Équilibre vie pro/vie perso et QVT : les leviers-clés

Finalement, le présentéisme apparaît comme les prémisses de l’absentéisme. L’intérêt de mettre en place des actions de prévention est donc clair et, en la matière, les entreprises américaines font figure de précurseurs. Celles-ci consacrent en moyenne 2 % de leur budget assurance santé à des programmes dits « Wellness », qui accompagnent les salariés dans la gestion de leur bien-être physique et mental. Ces programmes ciblent prioritairement l’alimentation, l’activité physique et le sevrage tabagique, et certains, intitulés « disease management », agissent également contre le diabète, l’asthme, les maladies coronariennes, la dépression, les cancers, etc. [11]

En France, les entreprises s’y mettent progressivement, en portant notamment leur attention sur les moyens de préserver l’équilibre vie privée/vie professionnelle et la qualité de vie au travail. Car le cabinet Midori consulting l’affirme : la régulation de la charge de travail (quantité de travail, pression du temps, charge mentale et émotionnelle du travail) et la reconnaissance (symbolique, financière, de carrière) participent à diminuer considérablement le présentéisme [12].

Ynsect, l’exemple d’un employeur responsabilisé

La jeune entreprise innovante Ynsect, spécialisée dans l’élevage d’insectes à grande échelle, l’a bien compris. Co-fondateur et secrétaire général de l’entreprise qui emploie une cinquantaine de personnes, Alexis Angot raconte : « Au siège, nos contrats de travail sont pour la plupart sous forme de convention de forfait mensuel en heures. La mensualisation permet une plus grande flexibilité : elle permet de travailler moins une semaine et davantage la semaine qui suit. L’idée, c’est qu’en fonction de leurs contraintes ou envies – faire du sport, prendre un train – nos collaborateurs puissent s’organiser. Cette modularité est très appréciée. » Chez Ynsect, les horaires de réunion sont également encadrés : « Les réunions ne démarrent pas avant 9 h, ne se terminent pas au-delà de 18h et on sanctuarise un moment “off” pour le déjeuner ». Voilà des mesures qui satisferaient les 36 % de salariés estimant avoir du mal à concilier vie pro et vie perso [13]. Lancée pour la première fois cette année, l’évaluation des risques psychosociaux est enfin devenue un outil-clé pour penser le cadre de travail. « Elle nous a permis de comprendre qu’organiser des réunions au dernier moment générait du stress, ajoute Alexis Angot. Depuis, nos réunions sont prévues 48 h à l’avance et pour nous assurer que la mesure est adoptée, elle a été communiquée à tout le monde et placardée dans les salles de réunion. »
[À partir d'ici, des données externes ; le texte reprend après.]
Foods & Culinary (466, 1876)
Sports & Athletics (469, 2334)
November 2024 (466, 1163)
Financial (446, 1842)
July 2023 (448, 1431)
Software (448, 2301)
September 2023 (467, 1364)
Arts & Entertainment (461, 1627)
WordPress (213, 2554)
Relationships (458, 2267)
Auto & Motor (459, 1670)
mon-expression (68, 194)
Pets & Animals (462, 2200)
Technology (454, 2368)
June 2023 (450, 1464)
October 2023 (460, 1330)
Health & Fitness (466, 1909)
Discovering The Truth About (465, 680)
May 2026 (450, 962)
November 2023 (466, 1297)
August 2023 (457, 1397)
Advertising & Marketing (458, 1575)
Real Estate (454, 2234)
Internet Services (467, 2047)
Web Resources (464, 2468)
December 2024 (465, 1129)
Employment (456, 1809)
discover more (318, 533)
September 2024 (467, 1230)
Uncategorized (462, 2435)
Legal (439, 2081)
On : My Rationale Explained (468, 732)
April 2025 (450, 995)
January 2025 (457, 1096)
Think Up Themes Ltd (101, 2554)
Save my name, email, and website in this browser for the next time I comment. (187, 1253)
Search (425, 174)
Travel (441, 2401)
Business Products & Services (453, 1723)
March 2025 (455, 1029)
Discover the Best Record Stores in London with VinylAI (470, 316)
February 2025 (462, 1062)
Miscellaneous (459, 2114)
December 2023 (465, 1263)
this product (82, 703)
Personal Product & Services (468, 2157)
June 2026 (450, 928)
Alors qu’en octobre prochain se tiendra la semaine de la qualité de vie au travail, le temps semble venu pour les entreprises de revoir leurs idées sur l’absentéisme. Le dicton ne le dit-il pas ? Mieux vaut prévenir que guérir !
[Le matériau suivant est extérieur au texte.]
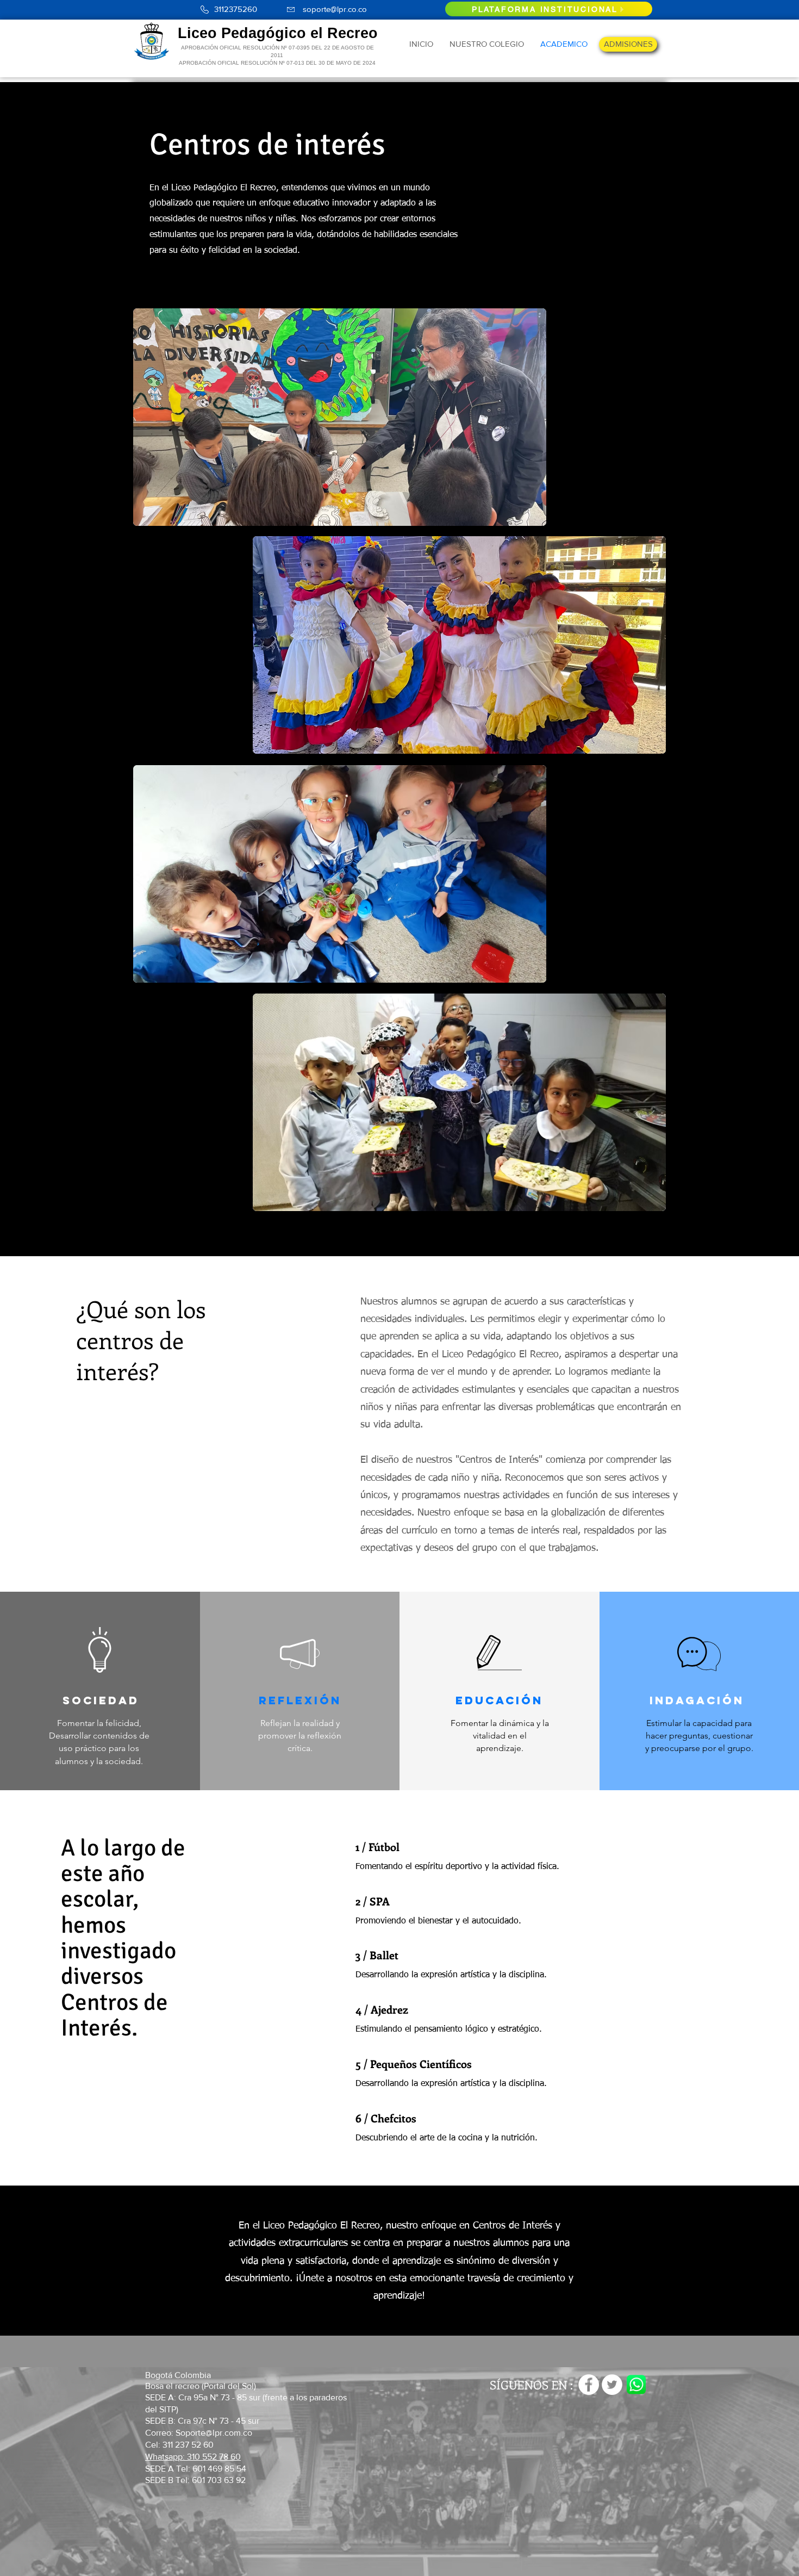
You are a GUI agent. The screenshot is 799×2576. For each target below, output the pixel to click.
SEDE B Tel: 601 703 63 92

[1] Les coûts de l’absentéisme

[2] Article nouvelle entreprise : Interview de Denis Monneuse sur le surprésenteisme

[3] Le présentéisme en France: un taux record

[4] Malakoff Médéric, Santé & bien-être des salariés, performance des entreprises, 2016.

[5] Idem.

[6] Les chiffres et statistiques du stress en France

[7] Idem

[8] Article nouvelle entreprise : Interview de Denis Monneuse sur le surprésenteisme

[9] 1er baromètre du présentéisme au travail

[10] Article du monde : le présenteisme coûte plus cher que l’absenteisme

[11] Article comptoir : programme wellness au travail

[12] 1er baromètre du présentéisme au travail 

[13] Malakoff Médéric, Santé & bien-être des salariés, performance des entreprises, 2016.